“I’ve finally found a place where I fit in, but I can only look on as an outsider.”

It must be tough sharing a diagnosis of autism/ADHD with loved ones. Even though it has been confirmed by a medical professional, it is still a lot for them to process. What if you know you are autistic/ADHD, but it’s your word they have to trust? You know for sure that you are, but have to decide who to share it with and possibly have to explain something that you are still trying to get used to yourself. I’m fortunate to have supportive friends and family, but not everyone is. Living in that awkward period between self-diagnosis and official diagnosis is not easy.

First realisation

I had my first light bulb moment two years ago, “I’m autistic too!” I’d been researching a lot about autism as my son was showing lots of the signs. It wasn’t obvious to me at first, but I noticed in a lot of the articles I read that autism shows differently in girls. As a break from my extensive reading about my son’s autism, I searched “autism in women”. A list of bullet points came up which appeared to describe my deepest, darkest self that very few people know.

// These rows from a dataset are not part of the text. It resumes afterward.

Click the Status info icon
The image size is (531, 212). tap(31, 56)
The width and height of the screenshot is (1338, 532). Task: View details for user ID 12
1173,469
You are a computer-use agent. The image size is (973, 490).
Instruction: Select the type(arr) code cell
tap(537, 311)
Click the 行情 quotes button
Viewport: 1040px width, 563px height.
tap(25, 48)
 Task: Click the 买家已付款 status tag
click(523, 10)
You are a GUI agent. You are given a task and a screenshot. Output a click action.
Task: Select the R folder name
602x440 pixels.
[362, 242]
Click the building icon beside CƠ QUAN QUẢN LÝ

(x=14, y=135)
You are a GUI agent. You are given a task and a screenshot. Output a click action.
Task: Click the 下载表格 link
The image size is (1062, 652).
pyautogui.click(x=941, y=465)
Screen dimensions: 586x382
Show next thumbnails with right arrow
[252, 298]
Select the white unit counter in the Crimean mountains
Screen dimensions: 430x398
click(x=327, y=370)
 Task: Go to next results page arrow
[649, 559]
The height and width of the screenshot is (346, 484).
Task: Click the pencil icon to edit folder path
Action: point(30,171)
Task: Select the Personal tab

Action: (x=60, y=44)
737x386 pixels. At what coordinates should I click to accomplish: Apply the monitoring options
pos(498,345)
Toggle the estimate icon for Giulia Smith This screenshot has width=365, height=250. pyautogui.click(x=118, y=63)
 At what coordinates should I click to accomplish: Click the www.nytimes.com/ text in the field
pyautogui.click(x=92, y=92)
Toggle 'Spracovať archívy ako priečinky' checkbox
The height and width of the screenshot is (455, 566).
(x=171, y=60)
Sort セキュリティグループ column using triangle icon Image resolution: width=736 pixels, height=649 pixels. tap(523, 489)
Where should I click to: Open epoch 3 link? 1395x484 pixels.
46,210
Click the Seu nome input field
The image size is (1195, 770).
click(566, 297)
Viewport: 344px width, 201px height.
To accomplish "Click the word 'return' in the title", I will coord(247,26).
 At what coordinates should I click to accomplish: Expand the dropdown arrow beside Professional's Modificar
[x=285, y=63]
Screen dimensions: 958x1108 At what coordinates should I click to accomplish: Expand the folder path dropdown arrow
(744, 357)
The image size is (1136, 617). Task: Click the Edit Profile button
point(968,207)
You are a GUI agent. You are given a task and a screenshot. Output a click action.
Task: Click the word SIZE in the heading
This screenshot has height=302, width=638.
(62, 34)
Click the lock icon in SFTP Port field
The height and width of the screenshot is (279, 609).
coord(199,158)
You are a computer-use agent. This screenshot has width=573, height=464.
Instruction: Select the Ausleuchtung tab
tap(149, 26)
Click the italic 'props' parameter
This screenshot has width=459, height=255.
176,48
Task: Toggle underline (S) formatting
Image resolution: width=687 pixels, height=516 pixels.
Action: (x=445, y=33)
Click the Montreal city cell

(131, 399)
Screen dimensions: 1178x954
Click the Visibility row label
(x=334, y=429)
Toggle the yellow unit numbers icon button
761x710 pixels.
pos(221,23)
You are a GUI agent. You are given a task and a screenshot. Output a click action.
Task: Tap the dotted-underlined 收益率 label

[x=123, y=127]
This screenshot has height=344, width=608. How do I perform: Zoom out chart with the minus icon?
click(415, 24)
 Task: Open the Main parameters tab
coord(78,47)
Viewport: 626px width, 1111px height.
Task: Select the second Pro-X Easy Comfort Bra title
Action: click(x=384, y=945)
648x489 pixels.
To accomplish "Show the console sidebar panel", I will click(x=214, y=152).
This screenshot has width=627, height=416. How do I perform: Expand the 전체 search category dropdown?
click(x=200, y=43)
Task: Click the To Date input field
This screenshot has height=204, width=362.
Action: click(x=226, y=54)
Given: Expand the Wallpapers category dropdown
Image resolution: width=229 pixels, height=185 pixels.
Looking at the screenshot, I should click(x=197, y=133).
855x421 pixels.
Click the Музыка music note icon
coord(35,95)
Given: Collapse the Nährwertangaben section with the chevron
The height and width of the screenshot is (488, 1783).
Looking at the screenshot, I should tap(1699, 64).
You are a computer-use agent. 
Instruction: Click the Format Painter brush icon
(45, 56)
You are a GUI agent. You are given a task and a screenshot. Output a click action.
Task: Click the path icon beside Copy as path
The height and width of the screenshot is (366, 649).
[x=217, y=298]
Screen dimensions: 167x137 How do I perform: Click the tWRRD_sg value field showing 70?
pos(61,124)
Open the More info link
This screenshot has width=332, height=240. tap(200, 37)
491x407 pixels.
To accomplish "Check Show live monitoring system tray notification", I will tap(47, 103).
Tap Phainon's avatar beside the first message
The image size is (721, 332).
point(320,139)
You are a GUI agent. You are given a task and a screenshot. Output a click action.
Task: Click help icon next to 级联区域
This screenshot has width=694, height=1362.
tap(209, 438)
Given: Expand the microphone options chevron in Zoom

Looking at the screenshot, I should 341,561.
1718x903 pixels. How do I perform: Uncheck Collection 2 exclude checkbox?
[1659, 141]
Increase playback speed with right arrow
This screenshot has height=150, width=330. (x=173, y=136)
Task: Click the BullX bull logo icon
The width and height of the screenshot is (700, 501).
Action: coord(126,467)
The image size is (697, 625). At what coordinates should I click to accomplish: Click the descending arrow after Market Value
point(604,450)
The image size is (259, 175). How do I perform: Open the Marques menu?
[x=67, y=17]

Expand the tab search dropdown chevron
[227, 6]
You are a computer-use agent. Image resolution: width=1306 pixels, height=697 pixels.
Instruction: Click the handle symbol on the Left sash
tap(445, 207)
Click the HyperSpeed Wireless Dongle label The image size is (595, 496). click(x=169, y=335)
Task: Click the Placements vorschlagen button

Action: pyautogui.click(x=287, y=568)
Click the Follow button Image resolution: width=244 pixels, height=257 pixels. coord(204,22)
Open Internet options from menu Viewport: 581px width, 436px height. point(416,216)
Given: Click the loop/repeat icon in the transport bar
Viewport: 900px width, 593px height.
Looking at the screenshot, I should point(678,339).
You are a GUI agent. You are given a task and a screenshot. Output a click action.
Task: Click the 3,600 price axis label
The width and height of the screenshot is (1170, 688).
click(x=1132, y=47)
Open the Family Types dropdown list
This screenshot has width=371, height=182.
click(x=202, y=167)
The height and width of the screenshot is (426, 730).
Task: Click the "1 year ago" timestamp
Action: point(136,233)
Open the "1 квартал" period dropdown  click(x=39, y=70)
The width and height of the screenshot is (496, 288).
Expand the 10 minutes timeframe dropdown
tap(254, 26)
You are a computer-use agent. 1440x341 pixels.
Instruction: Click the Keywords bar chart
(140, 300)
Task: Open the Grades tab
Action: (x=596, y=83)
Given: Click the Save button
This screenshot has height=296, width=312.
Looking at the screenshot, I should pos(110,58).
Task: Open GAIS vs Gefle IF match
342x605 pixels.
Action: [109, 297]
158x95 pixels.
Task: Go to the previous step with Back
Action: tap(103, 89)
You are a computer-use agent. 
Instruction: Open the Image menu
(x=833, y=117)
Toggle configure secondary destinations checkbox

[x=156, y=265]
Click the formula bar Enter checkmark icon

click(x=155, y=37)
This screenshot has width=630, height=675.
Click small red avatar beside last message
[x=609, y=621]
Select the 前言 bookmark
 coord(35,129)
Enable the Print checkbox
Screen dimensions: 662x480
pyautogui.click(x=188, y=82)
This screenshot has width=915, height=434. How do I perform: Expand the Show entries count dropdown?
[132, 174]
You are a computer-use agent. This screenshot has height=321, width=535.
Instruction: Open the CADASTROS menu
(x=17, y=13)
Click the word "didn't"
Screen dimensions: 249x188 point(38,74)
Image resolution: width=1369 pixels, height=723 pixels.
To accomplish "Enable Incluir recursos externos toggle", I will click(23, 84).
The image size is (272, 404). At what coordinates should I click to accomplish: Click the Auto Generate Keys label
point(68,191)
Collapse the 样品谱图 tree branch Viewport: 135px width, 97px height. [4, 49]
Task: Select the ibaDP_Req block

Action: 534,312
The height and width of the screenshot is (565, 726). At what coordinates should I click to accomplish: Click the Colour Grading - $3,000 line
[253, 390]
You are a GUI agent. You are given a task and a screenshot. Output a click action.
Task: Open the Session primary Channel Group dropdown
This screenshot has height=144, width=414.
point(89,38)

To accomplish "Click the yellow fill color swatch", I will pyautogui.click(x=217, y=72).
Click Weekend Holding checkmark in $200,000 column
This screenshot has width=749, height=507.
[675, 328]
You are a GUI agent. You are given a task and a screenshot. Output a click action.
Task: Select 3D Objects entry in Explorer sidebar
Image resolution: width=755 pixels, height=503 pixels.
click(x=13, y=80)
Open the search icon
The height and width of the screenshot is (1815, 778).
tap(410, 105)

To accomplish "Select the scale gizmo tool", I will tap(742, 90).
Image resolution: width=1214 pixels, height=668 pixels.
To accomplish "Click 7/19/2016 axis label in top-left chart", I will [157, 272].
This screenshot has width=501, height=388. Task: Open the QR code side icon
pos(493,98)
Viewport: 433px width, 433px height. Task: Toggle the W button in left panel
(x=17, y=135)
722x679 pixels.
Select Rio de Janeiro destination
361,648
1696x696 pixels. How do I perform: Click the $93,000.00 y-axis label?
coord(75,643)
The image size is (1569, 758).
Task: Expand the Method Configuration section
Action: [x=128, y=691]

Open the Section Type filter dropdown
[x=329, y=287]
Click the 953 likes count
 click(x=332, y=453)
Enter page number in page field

I read on, but that feeling in my stomach was telling me all I needed to know. It all became clear. So many unanswered questions about myself were answered in seconds. It literally explained all my differences, all my struggles, and even how my personality comes across when I am masking.

Not just Autistic

More recently, I have come to realise that I also have ADHD. My husband and I decided he had it a while ago as he ticks more of the obvious diagnostic boxes. As with autism, ADHD shows differently in women. Another research session and it happened again. This time, the list of traits answered questions I hadn’t even asked of myself.

I then started to consider the similar traits my husband and I have, which make day-to-day domesticity a challenge. The penny dropped. We both have ADHD. At this point, I had already got myself on the NHS waiting list for autism/ADHD assessment. There wasn’t much more to do but wait. I’m still waiting.

How it feels

I feel like being Autistic is who I am and is impossible to separate from my core personality. I feel proud of it and how I have found my way in a world which can make life impossible when you have a neurodiverse mind. I had already got a coping strategy without knowing what it was for.

I personally find ADHD more of a challenge, as it is often at odds with what I want to achieve. My Autistic mind enables me to create stories and lose myself in that process. I find ADHD puts barriers up on a daily basis, making it feel almost impossible to carry out my daily routine and keep the house the way I want it to be. I look at that sock on the floor and I want to pick it up. It’s been there for weeks, but it is like a magnetic pull dragging me away every time I lean towards it.

I have also found ADHD can be embarrassing, especially before I knew I had it. My brain doesn’t keep information that isn’t relevant to me. The basic facts that people tell me about themselves, that are very relevant to them, go in one ear and out the other. I can’t help it!

Before I knew this, I avoided using people’s names and got very good at winging it when they talked about what they do. I’d get home from a party and my mum would ask about my friends, their partners etc. Literally, nothing to share! I could tell you what they were wearing and what shade of lipstick they had on, but not their job or partner’s name!

I’d love to join the party, but I’m not on the guest list

I have found following people on social media who are Autistic/ADHD so helpful and many times I think “how do they know I do that?” I know for some people, receiving a diagnosis can be a challenging time as they work out their true identity and how they fit in the world. I am desperate to receive mine as I relate to those who are diagnosed but feel like an outsider, looking in. I have never fitted into the neurotypical world, so I am used to that feeling, but finding a world where I fit so perfectly and not being able to live there is tough.

I write children’s stories and most, if not all, of my characters are neurodiverse. Of course they are, that’s all I know! I am not yet sure if I will be able to openly describe them as such, as neither myself, husband or son have been officially diagnosed. The stories are still relatable, but they could be reaching out specifically to children who are neurodiverse and maybe don’t know it yet.

Allowing myself to pursue writing is giving me the confidence to stand up and be proud of who I am. I have always been this person, but for so many years exhausted myself by hiding it and masking my true self, so no one spotted my differences. The mask is now off, but I still keep it close, just in case. I hope when I finally get my diagnosis that I can throw that mask away for good.